EXTRAIT DE PAGE ->
● ● ● ● ●
L’acting-out fait entendre une double disjonction : entre vérité et désir car « la vérité n’est pas de la nature du désir(22) », mais aussi entre vérité et réel. Lorsque quelque chose du réel passe au signifiant, il ne le fait qu’en passant par le mensonge, la vérité n’étant articulée dans le discours du sujet que comme « proton pseudos », le mensonge originaire du fantasme. L’acting-out est défaut de cette tromperie, réalisation du fantasme en cours circuit et réponse à un rabattement du désir sur la demande ou à un rabattement du désir sur des signifiants qui viendraient le signifier.
L’analyste ayant cessé de soutenir la position de semblant d’objet a, l’analysant ne peut être représenté comme a par son œuvre, l’œuvre supportant la charge phallique et permettant de se faire un nom, puisque a peut être un des noms du sujet, comme l’indique Lacan dans « L’objet de la psychanalyse(23) ».
● ● ● ● ●
DONNÉES SOURCES ->
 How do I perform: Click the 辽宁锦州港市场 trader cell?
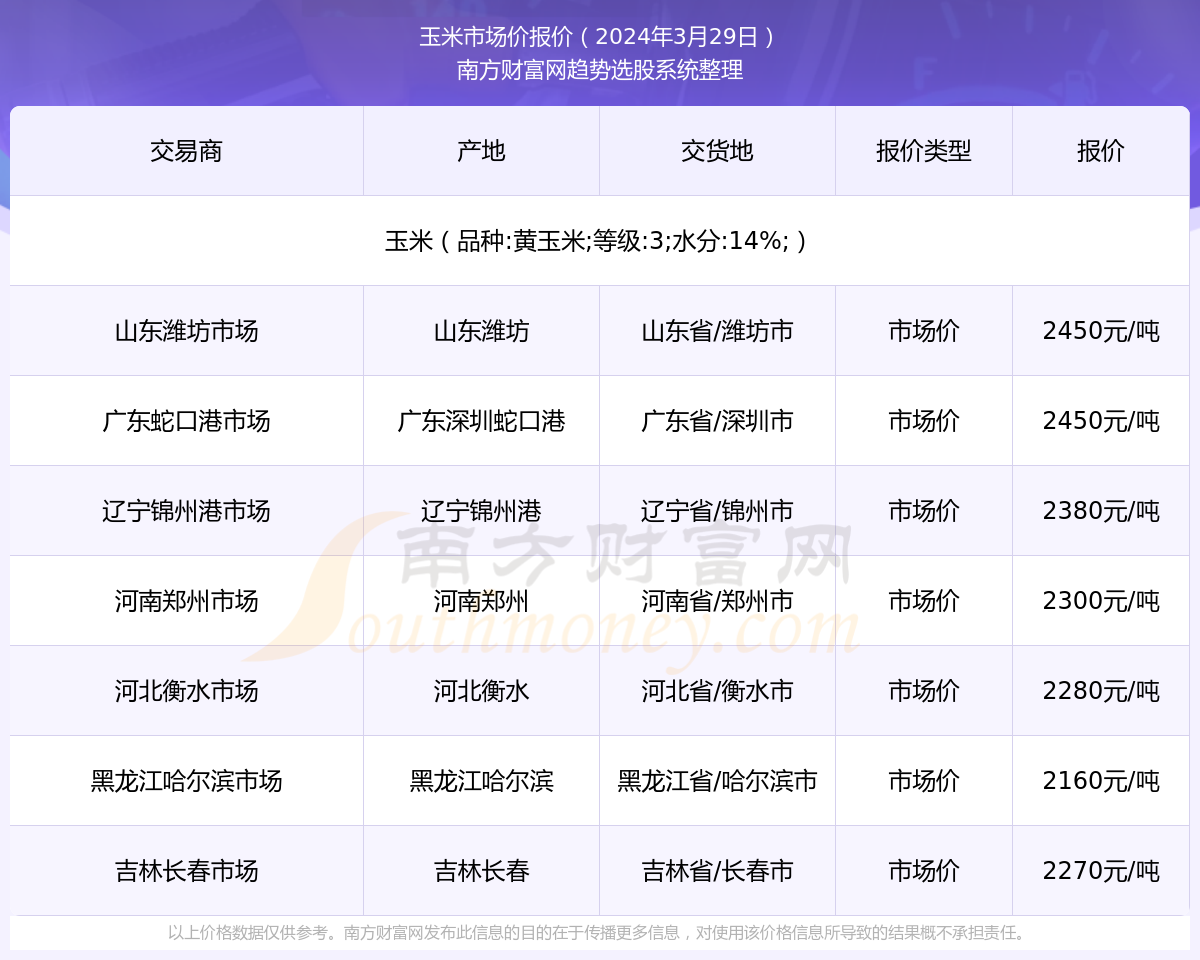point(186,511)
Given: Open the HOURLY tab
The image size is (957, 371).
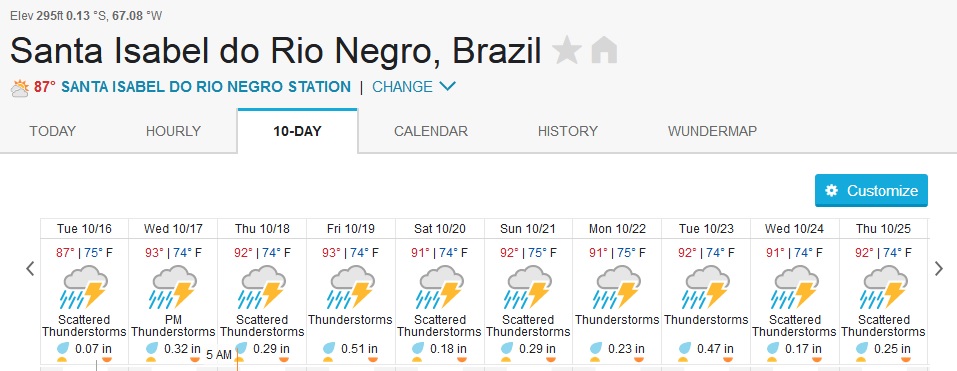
● ● ● ● ●
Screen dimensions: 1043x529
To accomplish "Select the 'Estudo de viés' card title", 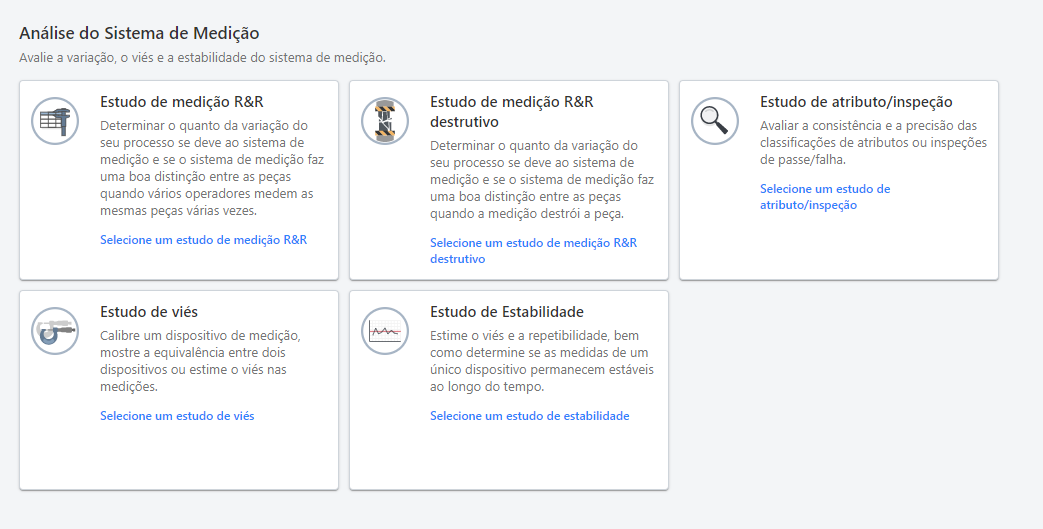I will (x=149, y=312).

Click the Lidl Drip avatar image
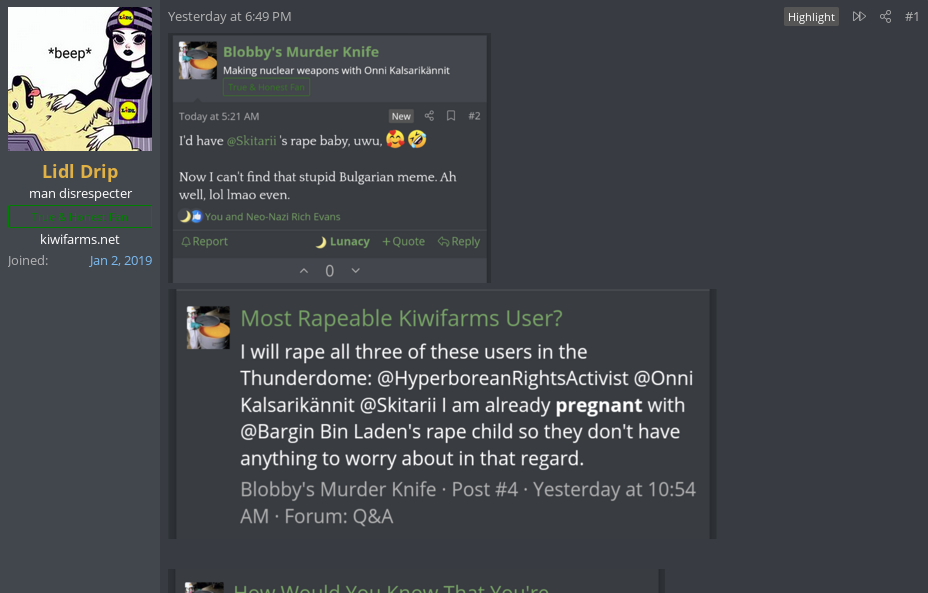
● ● ● ● ●
CONSIGNE -> Traduisez en anglais cette phrase de l'extrait sur l'acting-out : « Lorsque quelque chose du réel passe au signifiant, il ne le fait qu’en passant par le mensonge, la vérité n’étant articulée dans le discours du sujet que comme “proton pseudos”, le mensonge originaire du fantasme. »

RÉPONSE -> When something of the real passes into the signifier, it does so only by passing through the lie, truth being articulated in the subject's discourse only as "proton pseudos," the originary lie of the fantasy.